To learn more, visit CadenceBank.com.
 
###
 
About Cadence Bank
 
Cadence Bank (NYSE: CADE) is a leading regional banking franchise with approximately $50 billion in assets and over 350 branch locations across the South and Texas. Cadence provides consumers, businesses and corporations with a full range of innovative banking and financial solutions. Services and products include consumer banking, consumer loans, mortgages, home equity lines and loans, credit cards, commercial and business banking, treasury management, specialized lending, asset-based lending, commercial real estate, equipment financing, correspondent banking, SBA lending, foreign exchange, wealth management, investment and trust services, financial planning and retirement plan management.

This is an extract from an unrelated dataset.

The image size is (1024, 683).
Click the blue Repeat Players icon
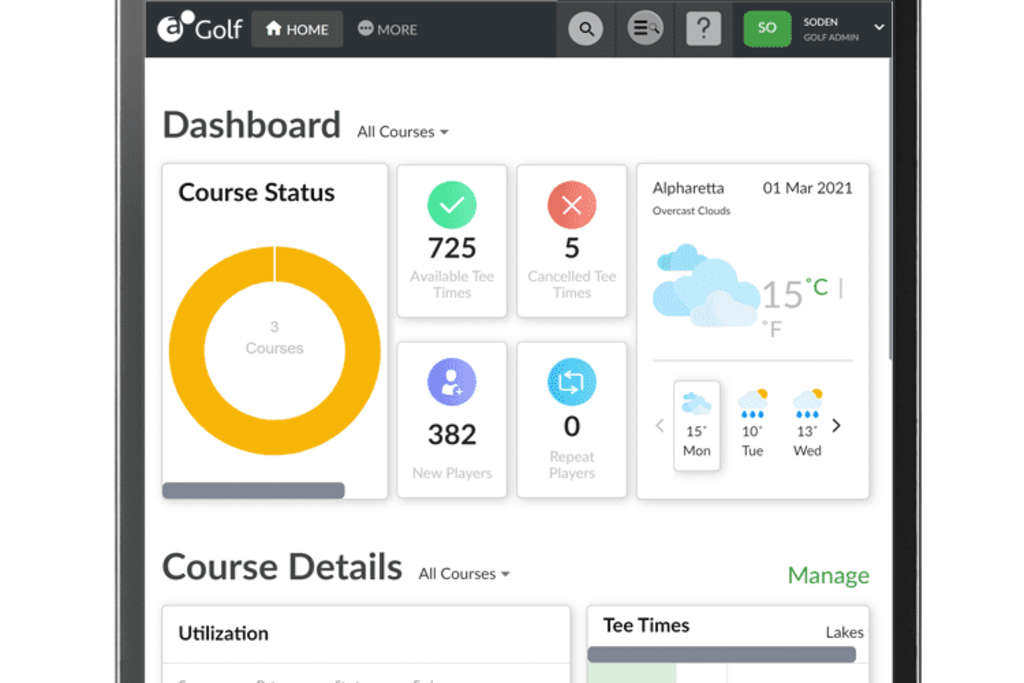coord(572,382)
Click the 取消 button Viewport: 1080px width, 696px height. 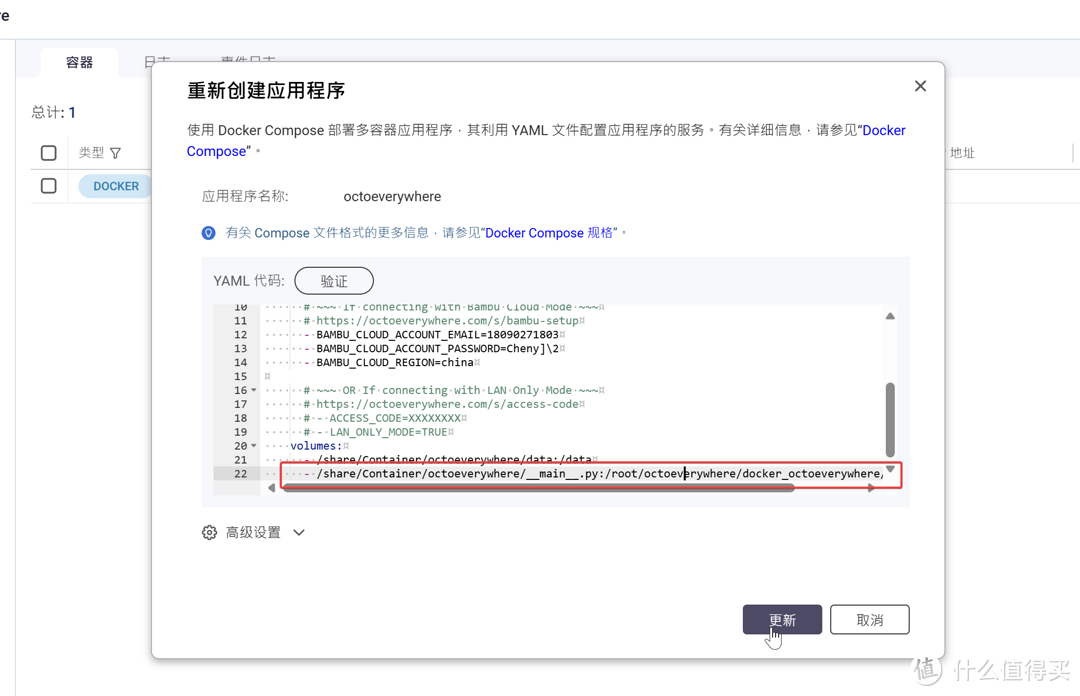click(869, 620)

Additional information about Cadence Bank and its products and services can be found at www.cadencebank.com. Cadence Bank, Member FDIC. Equal Housing Lender.
 
Forward-Looking Statements
 
This release may contain certain “forward-looking statements” including statements concerning plans, objectives, future events or performance and assumptions and other statements, which are statements other than statements of historical fact. The Company cautions readers that certain factors may have affected and could in the future affect actual results and could cause actual results for subsequent periods to differ materially from those expressed in any forward-looking statement made by or on behalf of the Company herein. For a list of factors which could affect the Company’s results, see the Company’s filings with the FDIC and Federal Reserve, including “Item 1A. Risk Factors,” set forth in the Company’s Annual Report on Form 10-K for the fiscal year ended December 31, 2023. You should not place undue reliance on any forward-looking statements. These statements speak only as of the date of this release, even if subsequently made available by the Company on its website or otherwise. The Company undertakes no obligation to update or revise these statements to reflect events or circumstances occurring after the date of this release.